Onboarding a new physician requires a lot of applications, forms and sign offs. Consider the paperwork and collateral you and your team are sharing today and how they’re distributed. Are there things that you can do to create a more manageable and branded approach to create a stronger first impression?
4. Appoint an Implementation Process Owner
Identifying someone to own the physician onboarding implementation process that is also responsible for specific steps allowed us to provide everyone with clear roles and responsibilities, streamline our communications and increased our accountability. No matter how many people are involved in a client’s launch, the client knows I am the main person they can lean on between signature and launch if they have questions, feedback or concerns.
As the Implementation Coordinator, I also share email updates between calls to follow up on any outstanding items and to prep the client for what we plan to focus on during our next scheduled call. These touch points help keep things moving and ensure our organization stays top-of-mind without overwhelming them with communication.
If you don’t have someone assigned to own your physician onboarding implementation process or a new provider’s onboarding plan, consider building accountability into your checklist by assigning one. Give this person a primary role in your team’s plan so the provider is clear on who is leading the charge on their behalf.
5. Track Onboarding Progress & Improvement
While these steps impacted our improvement journey in a meaningful way, tracking our progress has been the key driver for success. We needed to follow our checklist and visualize where targets were not being met. This meant calculating both the overall days to launch, total days to launch by client segments and even the days clients were in a specific stage. This was the only way we could learn what adjustments needed to be made along the way.
Improvement wasn’t immediate or drastic, but it was consistent. Seeing consistent improvement period over period gave us confidence that our changes were making a positive difference and the drive needed to persevere through any growing pains. More importantly, refining the process and measuring our results have led to stronger partnerships with our clients and increased adoption among our users. I have witnessed firsthand that a similar focus on new physician onboarding can lead to a stronger return on physician investments and increased provider retention which proves maybe it is all about how you start.

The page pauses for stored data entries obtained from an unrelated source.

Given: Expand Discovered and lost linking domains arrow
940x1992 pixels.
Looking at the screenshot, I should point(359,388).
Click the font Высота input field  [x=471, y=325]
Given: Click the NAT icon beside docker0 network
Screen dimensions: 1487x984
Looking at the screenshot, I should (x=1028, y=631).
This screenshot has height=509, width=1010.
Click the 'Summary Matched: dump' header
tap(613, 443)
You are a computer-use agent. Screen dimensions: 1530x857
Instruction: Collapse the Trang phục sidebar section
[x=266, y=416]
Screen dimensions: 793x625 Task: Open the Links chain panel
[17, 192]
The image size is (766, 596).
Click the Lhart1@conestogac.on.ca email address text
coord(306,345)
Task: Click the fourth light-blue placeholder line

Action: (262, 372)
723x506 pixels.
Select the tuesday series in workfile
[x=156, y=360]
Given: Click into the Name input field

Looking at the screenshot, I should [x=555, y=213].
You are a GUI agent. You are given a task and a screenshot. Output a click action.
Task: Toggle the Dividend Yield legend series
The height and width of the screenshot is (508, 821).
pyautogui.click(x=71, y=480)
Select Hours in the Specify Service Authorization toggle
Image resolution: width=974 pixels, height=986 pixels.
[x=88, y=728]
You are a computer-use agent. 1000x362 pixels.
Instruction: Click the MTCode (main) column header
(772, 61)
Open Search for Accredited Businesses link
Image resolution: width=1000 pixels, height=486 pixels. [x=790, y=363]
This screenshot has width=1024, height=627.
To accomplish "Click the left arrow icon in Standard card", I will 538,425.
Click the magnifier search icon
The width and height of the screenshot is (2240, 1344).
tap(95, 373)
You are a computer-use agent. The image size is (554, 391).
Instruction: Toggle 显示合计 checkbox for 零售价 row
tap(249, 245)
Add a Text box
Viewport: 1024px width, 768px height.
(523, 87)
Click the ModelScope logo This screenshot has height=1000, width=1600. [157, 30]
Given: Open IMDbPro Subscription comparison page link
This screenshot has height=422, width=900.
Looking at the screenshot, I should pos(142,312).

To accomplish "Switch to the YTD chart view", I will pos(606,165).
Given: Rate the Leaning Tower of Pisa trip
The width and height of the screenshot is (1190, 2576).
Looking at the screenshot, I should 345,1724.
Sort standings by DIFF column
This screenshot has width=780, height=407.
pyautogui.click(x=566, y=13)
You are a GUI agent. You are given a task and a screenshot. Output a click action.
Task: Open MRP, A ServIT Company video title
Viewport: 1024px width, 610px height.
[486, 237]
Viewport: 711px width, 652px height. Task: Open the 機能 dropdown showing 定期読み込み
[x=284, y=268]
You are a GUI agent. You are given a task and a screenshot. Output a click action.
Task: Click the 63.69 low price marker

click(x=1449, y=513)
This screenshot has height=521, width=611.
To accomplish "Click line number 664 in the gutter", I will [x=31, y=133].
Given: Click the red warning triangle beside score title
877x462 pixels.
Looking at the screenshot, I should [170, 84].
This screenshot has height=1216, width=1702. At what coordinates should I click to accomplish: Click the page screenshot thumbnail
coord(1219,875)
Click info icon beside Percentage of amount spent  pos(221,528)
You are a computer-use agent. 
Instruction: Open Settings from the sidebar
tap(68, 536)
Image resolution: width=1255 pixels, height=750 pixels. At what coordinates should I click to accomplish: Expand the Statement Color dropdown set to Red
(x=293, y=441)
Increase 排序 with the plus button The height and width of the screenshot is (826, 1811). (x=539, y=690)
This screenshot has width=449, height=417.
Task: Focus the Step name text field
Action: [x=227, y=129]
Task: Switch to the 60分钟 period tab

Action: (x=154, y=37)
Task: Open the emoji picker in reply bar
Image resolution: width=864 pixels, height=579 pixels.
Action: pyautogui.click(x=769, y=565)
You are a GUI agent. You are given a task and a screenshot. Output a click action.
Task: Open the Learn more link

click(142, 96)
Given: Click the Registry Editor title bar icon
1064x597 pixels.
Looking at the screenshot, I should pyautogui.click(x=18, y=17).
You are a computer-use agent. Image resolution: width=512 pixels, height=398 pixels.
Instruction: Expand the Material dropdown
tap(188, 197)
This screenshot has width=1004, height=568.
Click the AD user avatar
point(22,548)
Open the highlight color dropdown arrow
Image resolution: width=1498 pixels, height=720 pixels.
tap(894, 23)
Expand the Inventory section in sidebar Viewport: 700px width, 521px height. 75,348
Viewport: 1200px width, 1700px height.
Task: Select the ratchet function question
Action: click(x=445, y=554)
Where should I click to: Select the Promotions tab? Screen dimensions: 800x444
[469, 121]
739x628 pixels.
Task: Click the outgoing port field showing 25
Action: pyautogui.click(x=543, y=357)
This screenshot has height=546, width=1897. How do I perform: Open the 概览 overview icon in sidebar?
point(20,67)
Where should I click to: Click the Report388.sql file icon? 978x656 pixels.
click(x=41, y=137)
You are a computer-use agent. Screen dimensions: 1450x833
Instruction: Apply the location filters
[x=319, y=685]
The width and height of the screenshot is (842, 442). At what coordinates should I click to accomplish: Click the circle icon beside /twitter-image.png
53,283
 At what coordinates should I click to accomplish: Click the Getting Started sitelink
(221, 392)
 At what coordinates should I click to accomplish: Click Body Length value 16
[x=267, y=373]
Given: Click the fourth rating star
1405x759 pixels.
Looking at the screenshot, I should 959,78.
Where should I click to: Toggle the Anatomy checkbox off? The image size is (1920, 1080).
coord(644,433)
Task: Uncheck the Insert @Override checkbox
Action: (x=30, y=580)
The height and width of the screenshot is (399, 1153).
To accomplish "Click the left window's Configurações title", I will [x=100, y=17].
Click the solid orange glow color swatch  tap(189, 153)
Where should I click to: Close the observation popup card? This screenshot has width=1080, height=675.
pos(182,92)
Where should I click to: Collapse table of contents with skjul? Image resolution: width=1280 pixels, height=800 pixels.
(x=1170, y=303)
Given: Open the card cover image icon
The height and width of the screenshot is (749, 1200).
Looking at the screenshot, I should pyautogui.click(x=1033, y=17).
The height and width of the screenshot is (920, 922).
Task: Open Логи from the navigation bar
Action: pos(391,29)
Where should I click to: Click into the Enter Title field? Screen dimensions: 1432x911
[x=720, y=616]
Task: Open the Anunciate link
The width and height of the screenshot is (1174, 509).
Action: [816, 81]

If your team struggles with hardwiring accountability or showcasing results, consider investing in centralized tool for documenting and tracking onboarding efforts including key activities, timeframes and persons responsible. It is also helpful to choose a tool that will allow you to build or access the dashboards needed to understand lags in your process including anomalies by specialty, practice and/or onboarding coordinator. This is what can truly help you hardwire accountability and showcase your own results over time.